▶ [Exercises to complete]
1 – According to the bipolar disorder guide, what is manic depression now more commonly called?
2 – Rewrite the part of the bipolar disorder guide starting with "Manic depression, now" and going on through "appreciate your concern.", substituting "mood shifts" for "mood swings".

▶ [Source extract]

━━━━━━━━━━━━━━━━━━━━

How to Deal With a Manic Depressive


Manic depression, now more commonly called bipolar disorder, can be one of the more frightening mental illnesses for both the sufferer and his friends and family. It is marked by large mood swings from irrational, psychotic elation to deep periods of depression and despondence. It manifests differently in each person, with some being more manic than depressed and vice versa. If someone you know has bipolar disorder, then knowing how to deal with a manic depressive will help you to relate with and help that person. He or she will appreciate your concern.

The following are some steps you can take to improve both your relationship with the bipolar individual and the therapeutic outcome of that person's treatment.

  1. Educate Yourself
    Understanding the facts behind bipolar disorder will help you better relate to your friend or family member. There are a number of good books about the subject, and a quick search of the Internet will yield a raft of useful resources.
  2. Don't Stereotype the Person
    Whatever you read or learn, don't force it onto the person. Because bipolar disorder is expressed differently in different individuals, no one-size-fits-all description will ever fit your friend exactly. Be open to the unique characteristics of the individual instead of focusing on the common features of the disease.

━━━━━━━━━━━━━━━━━━━━

Stored data
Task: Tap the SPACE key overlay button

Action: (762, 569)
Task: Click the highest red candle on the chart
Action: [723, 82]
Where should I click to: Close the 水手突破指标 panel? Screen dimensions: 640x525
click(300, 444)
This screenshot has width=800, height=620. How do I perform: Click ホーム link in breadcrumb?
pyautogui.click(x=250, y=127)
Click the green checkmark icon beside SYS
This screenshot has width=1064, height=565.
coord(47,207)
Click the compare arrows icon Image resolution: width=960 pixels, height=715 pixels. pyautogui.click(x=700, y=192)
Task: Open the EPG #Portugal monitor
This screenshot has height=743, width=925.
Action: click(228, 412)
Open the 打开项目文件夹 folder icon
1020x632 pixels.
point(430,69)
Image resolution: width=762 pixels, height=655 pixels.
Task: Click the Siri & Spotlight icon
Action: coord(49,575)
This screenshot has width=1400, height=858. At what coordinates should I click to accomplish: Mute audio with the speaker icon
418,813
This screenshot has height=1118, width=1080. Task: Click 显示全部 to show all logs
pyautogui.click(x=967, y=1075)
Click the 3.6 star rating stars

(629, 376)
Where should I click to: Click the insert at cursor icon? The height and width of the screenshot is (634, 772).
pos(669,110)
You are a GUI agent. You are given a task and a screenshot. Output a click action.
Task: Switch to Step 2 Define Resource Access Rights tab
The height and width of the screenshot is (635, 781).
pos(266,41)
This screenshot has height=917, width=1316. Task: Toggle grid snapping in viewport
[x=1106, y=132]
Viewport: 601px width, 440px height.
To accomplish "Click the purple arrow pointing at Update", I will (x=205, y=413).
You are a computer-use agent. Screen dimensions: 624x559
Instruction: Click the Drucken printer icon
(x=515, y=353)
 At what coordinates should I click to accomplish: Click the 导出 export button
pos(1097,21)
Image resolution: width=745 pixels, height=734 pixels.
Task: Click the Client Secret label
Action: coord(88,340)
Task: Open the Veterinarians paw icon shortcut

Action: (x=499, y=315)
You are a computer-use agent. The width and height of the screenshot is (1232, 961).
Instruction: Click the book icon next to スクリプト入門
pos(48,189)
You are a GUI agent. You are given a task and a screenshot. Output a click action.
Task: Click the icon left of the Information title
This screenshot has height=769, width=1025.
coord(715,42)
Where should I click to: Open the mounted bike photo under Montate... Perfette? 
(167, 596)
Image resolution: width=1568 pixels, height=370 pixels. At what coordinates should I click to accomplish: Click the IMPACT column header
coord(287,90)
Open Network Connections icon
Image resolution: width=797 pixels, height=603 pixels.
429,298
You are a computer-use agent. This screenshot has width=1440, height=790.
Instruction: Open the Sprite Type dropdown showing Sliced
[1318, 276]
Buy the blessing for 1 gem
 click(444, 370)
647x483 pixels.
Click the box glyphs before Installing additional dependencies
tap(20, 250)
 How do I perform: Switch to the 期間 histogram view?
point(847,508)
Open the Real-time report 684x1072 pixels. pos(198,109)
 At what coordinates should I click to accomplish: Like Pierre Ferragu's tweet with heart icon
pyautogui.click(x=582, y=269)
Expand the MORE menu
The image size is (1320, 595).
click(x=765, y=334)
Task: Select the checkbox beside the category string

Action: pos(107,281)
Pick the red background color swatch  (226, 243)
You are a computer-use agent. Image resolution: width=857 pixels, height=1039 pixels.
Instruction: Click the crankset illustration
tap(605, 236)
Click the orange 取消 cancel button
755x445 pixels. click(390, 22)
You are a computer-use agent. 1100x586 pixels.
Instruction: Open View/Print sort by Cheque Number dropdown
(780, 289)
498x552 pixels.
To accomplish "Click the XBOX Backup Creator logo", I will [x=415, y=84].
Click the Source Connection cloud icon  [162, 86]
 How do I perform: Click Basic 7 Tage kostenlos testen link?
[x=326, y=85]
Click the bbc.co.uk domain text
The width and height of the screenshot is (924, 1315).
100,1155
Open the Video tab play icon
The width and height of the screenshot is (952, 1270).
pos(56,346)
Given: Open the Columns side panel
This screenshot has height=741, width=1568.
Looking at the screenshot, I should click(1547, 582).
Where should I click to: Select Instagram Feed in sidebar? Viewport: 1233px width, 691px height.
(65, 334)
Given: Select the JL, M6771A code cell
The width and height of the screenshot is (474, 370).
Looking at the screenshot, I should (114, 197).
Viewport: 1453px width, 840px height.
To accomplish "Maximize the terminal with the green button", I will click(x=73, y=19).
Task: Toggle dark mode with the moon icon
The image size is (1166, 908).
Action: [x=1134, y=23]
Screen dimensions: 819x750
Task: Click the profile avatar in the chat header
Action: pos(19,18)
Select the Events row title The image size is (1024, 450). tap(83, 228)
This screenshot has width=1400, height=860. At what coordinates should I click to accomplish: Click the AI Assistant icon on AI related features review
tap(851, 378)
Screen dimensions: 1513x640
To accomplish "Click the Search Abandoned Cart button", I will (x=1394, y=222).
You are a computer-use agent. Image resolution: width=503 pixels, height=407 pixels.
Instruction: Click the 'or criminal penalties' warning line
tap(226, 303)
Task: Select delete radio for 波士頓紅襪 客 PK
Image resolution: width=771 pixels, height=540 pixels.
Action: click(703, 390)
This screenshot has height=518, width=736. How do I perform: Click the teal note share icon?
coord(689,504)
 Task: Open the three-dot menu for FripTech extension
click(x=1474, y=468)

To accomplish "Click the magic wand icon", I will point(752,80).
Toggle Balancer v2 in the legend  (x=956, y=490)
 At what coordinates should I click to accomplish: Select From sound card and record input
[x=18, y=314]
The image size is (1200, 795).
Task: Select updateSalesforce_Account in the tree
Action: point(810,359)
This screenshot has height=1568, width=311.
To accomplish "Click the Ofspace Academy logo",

━━━━━━━━━━━━━━━━━━━━

▶ [Your responses]
1 – Bipolar disorder.

2 –
Manic depression, now more commonly called bipolar disorder, can be one of the more frightening mental illnesses for both the sufferer and his friends and family. It is marked by large mood shifts from irrational, psychotic elation to deep periods of depression and despondence. It manifests differently in each person, with some being more manic than depressed and vice versa. If someone you know has bipolar disorder, then knowing how to deal with a manic depressive will help you to relate with and help that person. He or she will appreciate your concern.